--- Data section ---

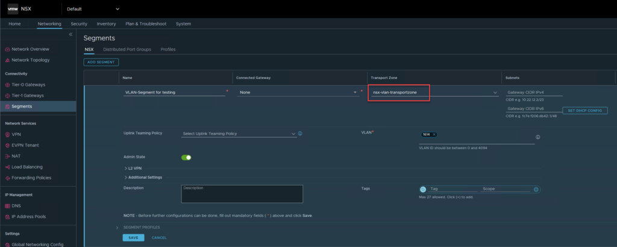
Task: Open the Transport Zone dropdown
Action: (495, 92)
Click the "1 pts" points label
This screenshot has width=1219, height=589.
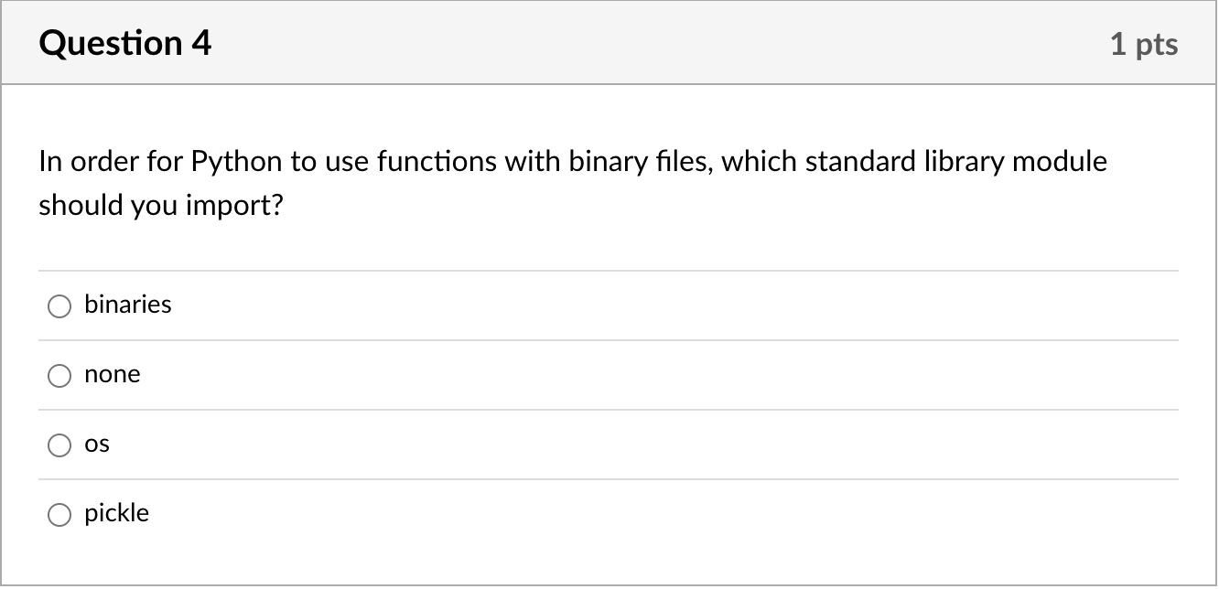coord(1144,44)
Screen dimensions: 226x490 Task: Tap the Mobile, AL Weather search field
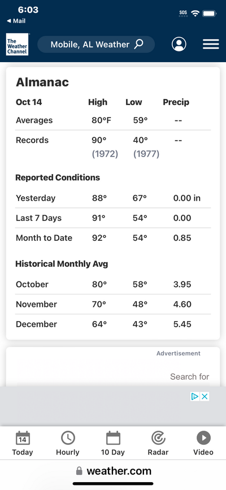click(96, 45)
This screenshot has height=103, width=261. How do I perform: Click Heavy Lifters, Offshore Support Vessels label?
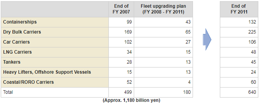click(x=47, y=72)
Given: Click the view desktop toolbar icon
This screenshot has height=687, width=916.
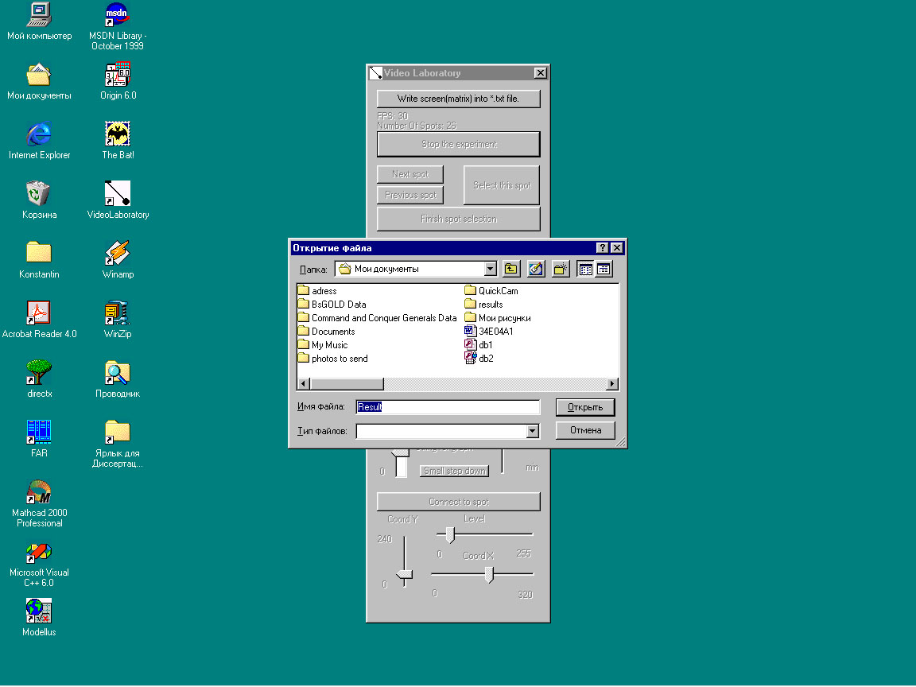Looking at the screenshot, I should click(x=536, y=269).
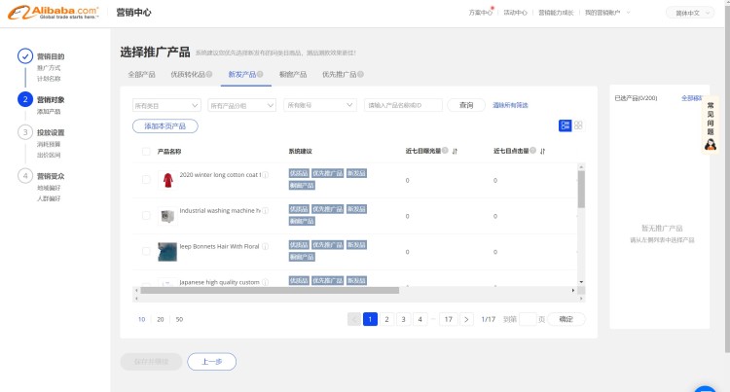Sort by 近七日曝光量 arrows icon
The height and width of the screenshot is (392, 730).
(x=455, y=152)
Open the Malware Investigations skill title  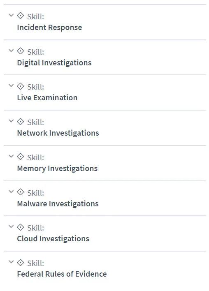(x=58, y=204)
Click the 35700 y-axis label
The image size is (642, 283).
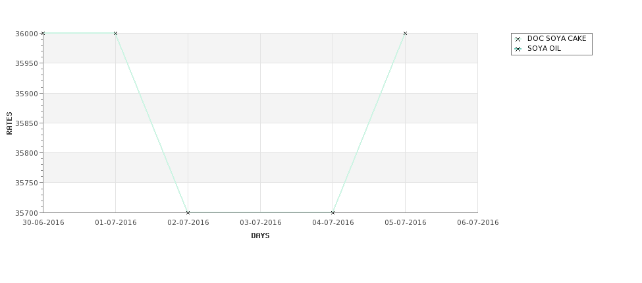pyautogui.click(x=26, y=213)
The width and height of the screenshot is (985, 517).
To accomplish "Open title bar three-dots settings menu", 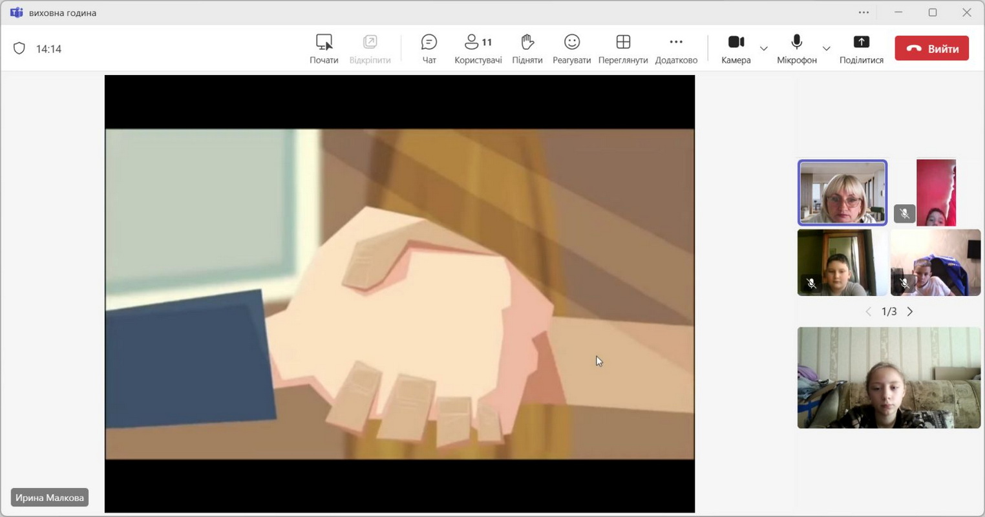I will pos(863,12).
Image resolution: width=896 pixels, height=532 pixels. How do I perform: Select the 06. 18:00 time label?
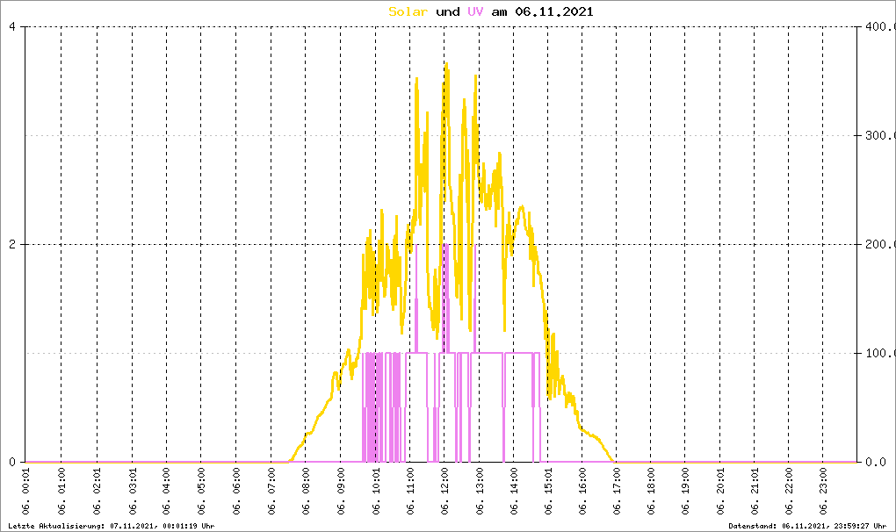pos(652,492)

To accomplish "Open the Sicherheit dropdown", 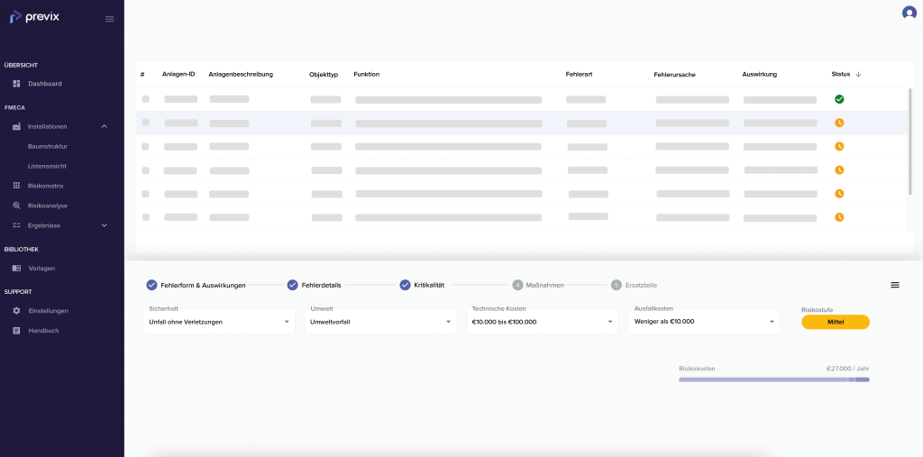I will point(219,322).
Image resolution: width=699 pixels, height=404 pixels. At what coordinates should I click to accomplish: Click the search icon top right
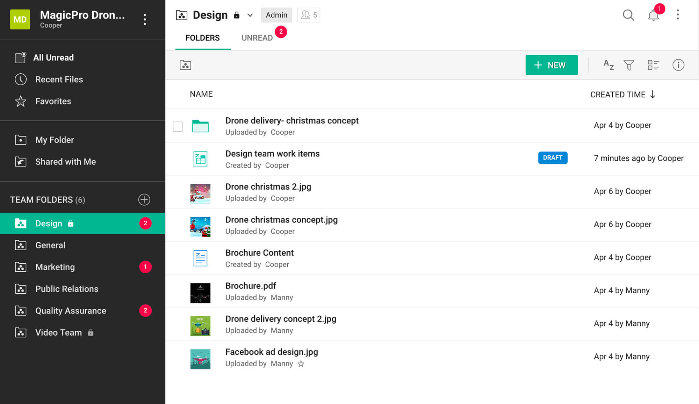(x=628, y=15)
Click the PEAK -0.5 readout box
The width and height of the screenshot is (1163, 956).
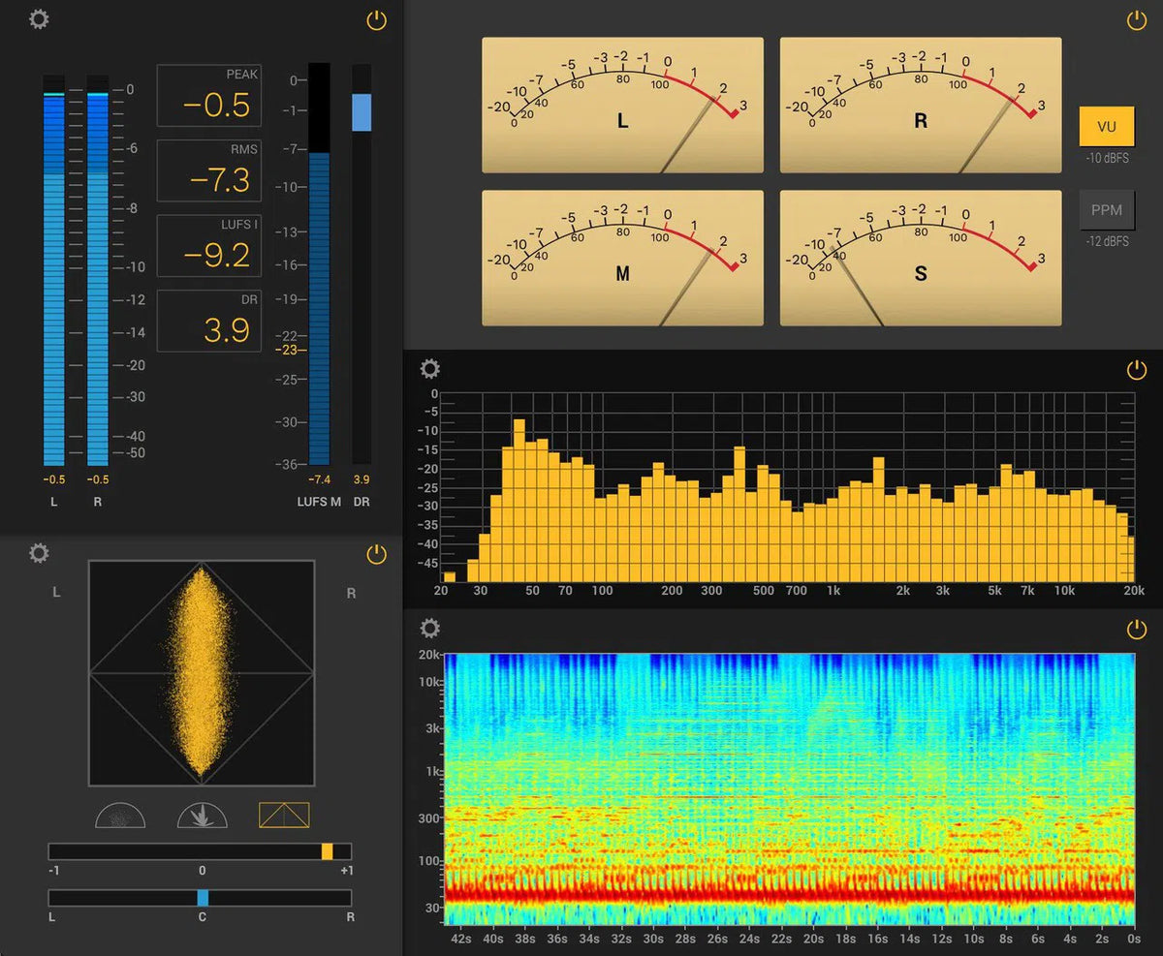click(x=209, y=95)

---

Action item »
Starting with the line that contains "Click the PEAK -0.5 readout box", print every line through the end of the data exactly as written; omit all pictures and add nothing else.

Written solution »
Click the PEAK -0.5 readout box
The width and height of the screenshot is (1163, 956).
click(x=209, y=95)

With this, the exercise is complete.